The 2018 Nordic Naturals Challenger was a professional tennis tournament played on hard courts. It was the 31st edition of the tournament which was part of the 2018 ATP Challenger Tour. It took place in Aptos, California, United States between 6 and 12 August 2018.

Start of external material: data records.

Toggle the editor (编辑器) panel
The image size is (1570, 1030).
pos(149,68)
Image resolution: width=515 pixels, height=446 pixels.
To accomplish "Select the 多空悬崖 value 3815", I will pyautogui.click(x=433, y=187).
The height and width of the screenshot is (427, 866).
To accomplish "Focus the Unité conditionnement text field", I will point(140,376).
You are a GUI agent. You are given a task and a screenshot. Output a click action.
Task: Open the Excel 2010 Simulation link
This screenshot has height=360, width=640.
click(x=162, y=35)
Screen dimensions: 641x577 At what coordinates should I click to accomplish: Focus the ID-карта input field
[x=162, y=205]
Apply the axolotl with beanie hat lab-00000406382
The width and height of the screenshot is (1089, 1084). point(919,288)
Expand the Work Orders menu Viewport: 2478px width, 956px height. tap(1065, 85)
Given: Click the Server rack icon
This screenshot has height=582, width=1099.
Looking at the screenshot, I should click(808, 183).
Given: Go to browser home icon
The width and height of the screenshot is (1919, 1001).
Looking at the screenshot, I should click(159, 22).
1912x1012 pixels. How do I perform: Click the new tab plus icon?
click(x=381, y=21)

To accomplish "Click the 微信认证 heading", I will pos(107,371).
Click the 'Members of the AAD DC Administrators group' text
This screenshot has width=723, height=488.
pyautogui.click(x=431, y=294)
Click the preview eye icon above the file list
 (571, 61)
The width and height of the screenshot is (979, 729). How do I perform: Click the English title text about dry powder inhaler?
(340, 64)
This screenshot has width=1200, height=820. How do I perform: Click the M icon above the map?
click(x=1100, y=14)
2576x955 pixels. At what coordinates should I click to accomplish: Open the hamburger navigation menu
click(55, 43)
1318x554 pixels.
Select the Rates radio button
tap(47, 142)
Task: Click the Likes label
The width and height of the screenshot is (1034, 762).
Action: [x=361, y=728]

==Singles main-draw entrants==
===Seeds===

| Country | Player | Rank^{1} | Seed |
|---|---|---|---|
| ITA | Thomas Fabbiano | 106 | 1 |
| USA | Michael Mmoh | 121 | 2 |
| FRA | Quentin Halys | 150 | 3 |
| AUS | Thanasi Kokkinakis | 164 | 4 |
| USA | Kevin King | 170 | 5 |
| EGY | Mohamed Safwat | 173 | 6 |
| GBR | Jay Clarke | 175 | 7 |
| IND | Prajnesh Gunneswaran | 177 | 8 |

- ^{1} Rankings are as of July 30, 2018.

===Other entrants===
The following players received wildcards into the singles main draw:
- USA Ulises Blanch
- USA Brandon Holt
- USA Michael Mmoh
- USA Martin Redlicki

The following player received entry into the singles main draw using a protected ranking:
- UKR Illya Marchenko

The following players received entry into the singles main draw using special exempts:
- BEL Joris De Loore
- ITA Stefano Napolitano

The following players received entry from the qualifying draw:
- USA Marcos Giron
- AUS Luke Saville
- AUS Aleksandar Vukic
- GBR Alexander Ward

==Champions==
===Singles===

- AUS Thanasi Kokkinakis def. RSA Lloyd Harris 6–2, 6–3.

===Doubles===

- AUS Thanasi Kokkinakis / AUS Matt Reid def. GBR Jonny O'Mara / GBR Joe Salisbury 6–2, 4–6, [10–8].